Here I lay, on the first day of 2012 in bed, afraid to move in case the nausea returns. In case anyone is getting the wrong idea, I did not get drunk last night. I had my boys for New Years, and Gerry spent pretty much all day in a state of unflinching defiance until I put him to bed in what was his actual bedtime, which I never stick to when he's over.
As a treat, I told Nick he could stay up until midnight and ring in the New Year. I promised him secure in the knowledge that he'd never make it to midnight and I could go to bed at my leisure. Ha! My Nick is a chip off the old block and if he gets to stay up until midnight, then by God, he's going to stay up until midnight, even if it kills him.

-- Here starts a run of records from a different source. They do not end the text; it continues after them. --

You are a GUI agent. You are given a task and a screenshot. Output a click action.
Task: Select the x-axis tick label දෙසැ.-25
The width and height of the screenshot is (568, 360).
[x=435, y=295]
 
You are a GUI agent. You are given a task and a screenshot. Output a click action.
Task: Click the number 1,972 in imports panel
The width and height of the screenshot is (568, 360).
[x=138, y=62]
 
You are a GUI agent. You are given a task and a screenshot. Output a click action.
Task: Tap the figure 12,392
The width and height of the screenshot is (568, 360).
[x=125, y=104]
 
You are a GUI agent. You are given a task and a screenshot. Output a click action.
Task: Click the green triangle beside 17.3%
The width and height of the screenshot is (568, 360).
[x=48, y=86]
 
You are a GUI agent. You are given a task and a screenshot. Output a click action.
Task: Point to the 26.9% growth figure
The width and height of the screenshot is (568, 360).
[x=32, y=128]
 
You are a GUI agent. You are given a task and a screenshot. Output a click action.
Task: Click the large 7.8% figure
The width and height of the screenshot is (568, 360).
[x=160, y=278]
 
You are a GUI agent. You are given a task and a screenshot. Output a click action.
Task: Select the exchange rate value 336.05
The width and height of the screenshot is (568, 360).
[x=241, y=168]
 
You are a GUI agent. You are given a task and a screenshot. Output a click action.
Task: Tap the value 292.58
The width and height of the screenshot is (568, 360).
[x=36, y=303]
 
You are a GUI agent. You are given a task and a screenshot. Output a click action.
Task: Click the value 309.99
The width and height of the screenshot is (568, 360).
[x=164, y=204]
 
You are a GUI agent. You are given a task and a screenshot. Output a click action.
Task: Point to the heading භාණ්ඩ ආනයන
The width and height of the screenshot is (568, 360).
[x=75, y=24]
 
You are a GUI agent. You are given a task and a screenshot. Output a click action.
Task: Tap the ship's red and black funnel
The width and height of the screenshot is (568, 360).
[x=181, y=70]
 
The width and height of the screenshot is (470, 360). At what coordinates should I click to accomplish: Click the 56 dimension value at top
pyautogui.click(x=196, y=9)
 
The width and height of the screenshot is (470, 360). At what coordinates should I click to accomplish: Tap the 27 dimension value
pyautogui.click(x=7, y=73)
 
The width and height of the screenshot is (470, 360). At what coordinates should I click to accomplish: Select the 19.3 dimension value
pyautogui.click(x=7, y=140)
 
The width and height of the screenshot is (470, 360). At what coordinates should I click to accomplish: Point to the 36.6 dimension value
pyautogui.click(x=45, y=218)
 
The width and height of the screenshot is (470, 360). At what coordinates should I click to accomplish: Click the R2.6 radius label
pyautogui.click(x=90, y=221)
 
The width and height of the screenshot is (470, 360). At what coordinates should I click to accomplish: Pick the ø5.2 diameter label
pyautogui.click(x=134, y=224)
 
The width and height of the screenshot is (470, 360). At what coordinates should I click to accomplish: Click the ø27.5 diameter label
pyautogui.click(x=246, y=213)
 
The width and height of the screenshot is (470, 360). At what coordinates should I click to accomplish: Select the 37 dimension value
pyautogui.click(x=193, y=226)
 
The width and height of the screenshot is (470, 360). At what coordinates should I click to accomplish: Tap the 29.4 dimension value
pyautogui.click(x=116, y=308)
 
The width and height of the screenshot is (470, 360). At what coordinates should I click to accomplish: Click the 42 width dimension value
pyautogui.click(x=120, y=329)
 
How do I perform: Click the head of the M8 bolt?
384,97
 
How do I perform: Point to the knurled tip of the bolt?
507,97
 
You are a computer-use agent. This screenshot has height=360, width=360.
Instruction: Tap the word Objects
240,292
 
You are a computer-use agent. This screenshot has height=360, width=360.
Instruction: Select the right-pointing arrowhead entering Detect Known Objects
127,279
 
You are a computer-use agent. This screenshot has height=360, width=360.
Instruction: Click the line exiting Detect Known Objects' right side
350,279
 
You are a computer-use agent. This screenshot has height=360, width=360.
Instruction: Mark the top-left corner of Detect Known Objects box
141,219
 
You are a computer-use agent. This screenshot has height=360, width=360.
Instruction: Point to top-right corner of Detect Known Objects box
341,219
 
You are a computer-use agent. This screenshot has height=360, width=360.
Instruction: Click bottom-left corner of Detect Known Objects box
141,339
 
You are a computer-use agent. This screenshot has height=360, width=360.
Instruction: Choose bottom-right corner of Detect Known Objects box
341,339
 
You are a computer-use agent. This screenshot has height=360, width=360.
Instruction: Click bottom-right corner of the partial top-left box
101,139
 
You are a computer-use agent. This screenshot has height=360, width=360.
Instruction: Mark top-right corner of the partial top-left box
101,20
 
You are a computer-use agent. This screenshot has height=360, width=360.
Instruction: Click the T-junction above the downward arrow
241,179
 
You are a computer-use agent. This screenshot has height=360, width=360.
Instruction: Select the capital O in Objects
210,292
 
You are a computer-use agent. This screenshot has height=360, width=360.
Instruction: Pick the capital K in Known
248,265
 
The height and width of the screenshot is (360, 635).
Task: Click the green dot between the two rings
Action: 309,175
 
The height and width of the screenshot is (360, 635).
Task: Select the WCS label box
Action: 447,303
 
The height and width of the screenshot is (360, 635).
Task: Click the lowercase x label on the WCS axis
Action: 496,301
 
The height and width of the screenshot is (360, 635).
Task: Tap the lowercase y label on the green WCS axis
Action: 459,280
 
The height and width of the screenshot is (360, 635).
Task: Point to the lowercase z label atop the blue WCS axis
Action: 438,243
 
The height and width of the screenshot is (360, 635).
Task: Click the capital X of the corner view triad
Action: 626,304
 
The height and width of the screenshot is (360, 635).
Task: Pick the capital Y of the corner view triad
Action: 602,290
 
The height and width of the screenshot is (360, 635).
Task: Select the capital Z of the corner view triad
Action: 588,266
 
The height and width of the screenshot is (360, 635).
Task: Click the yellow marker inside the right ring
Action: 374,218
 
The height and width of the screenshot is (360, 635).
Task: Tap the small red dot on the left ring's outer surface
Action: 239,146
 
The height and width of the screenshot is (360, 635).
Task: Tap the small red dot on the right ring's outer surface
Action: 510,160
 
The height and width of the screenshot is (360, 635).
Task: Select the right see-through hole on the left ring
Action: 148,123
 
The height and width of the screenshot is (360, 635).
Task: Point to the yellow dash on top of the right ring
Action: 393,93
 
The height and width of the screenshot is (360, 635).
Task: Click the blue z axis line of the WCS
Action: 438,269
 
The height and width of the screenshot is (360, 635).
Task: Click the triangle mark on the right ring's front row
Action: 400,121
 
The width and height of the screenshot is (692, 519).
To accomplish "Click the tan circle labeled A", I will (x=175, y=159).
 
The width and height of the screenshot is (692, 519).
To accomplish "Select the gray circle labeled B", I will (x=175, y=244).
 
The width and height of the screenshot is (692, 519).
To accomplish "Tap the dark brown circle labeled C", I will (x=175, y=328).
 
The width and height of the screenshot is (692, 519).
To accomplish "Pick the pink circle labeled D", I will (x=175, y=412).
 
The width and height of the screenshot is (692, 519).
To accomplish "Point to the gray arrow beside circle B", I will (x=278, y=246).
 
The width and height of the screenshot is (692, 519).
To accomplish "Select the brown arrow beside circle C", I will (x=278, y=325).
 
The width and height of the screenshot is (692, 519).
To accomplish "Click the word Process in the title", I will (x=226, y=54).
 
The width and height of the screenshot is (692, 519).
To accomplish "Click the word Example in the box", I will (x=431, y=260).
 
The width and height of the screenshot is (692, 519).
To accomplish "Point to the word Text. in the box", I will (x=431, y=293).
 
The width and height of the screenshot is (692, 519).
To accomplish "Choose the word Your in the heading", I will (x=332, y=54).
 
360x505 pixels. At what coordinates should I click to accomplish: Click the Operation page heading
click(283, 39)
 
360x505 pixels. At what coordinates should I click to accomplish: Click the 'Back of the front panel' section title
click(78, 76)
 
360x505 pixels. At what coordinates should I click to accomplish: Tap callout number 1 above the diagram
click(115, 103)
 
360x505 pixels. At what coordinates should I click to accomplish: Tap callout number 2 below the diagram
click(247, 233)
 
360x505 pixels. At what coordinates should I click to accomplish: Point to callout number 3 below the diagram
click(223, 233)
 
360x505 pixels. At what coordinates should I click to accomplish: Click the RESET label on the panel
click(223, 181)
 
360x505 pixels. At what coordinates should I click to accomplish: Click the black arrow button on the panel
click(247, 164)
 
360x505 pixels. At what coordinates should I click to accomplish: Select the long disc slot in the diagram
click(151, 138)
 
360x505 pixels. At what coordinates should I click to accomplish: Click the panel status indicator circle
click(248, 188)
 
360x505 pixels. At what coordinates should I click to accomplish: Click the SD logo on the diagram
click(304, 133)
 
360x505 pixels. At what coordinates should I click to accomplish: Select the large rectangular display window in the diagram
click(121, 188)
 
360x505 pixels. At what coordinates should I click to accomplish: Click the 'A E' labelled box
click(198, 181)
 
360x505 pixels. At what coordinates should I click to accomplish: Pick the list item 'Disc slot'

Actually, I was the one who almost didn't make it. I kept nodding off on the couch and when Nick sensed that I was falling asleep, he'd jump up and down on me shouting "WAKE UP! WAKE UP!" until I chugged a can of Coke, which had been sitting in the fridge since the barbecue I had for my English cousins back in September. That on a stomach of pizza and potato chips.
Oh yeah, I'm hardcore.
So midnight comes and goes, and we watch the festivities on TV and Nick as always has about a million questions: are people celebrating? are people celebrating here? how many people are celebrating? do people celebrate in apartments? and so on and so forth until I change the subject and ask if he wants to call his mom and wish her a happy new year, and he says perhaps the most brilliant thing I've ever heard him say:
"No... New Years is stupid! They should have it earlier so I can go to bed. Goodnight!"
And that was it. He hugged me and went to bed. I couldn't be more in agreement son.
This morning Gerry was the same as he was the day before. I started making my chicken soup in the slow cooker, not feeling all that particularly well. I put it down to the smorgasbord of crap I ate last night and carried on, until it was pretty obvious that I could barely stay on my feet. The room started spinning and I spent a bit of time in the bathroom preemptively to avoid a dizzy mad dash to the bathroom. I put Gerry to bed and texted the ex at about 11 to pick up the boys immediately. She came about 4 hours later, but at least she came. Nick left a little dejected that we didn't do anything today, and threw a bit of a tantrum on the way out. I crawled to bed and I've been here ever since. The dizziness seems to be subsiding, and my stomach is growling, although I don't feel particularly hungry. A banner 2012 start, to be certain, and this is actually one of the better New Years I've spent. Since I started going out for New Years Eve when I was 14, I've probably had 3 good ones, 3 passable ones and a whole lot of shitty ones. Between 1993 and 2001, every single year some ridiculously drunk girl would blubber on my shoulder because her boyfriend was such an asshole. Back then, I was too much of a doormat to tell them that hey, things are tough all over, but things aren't gonna change until you stop telling me and start telling him how you feel. The exception was in 1994 when I spent my New Years Eve waiting at a gas station to score weed for everyone at the party and have everyone leave (including the girl I was chatting up) after got back. But 1996 made up for that when the girl who cornered me and sobbed out her life story ended up stabbing me in the arm. Ah memories.
Yes Nick, New Year's is stupid. I was 20 years older than you by the time I figured that out.